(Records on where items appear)
------------------------------

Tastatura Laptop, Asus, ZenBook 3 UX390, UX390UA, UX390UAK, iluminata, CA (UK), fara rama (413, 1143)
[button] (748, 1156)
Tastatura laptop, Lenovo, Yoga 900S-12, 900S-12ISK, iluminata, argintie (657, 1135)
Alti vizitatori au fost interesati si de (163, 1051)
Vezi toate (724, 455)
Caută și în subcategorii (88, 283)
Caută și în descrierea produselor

------------------------------

Request. Scale the stretch from the record containing "Caută și în subcategorii (88, 283)" through the end of the records, both ends included, by writing out only those lines in full with every coordinate in their answers multiplied by 2.1 and rounded to a whole number, halves rounded up.

Output.
Caută și în subcategorii (185, 594)
Caută și în descrierea produselor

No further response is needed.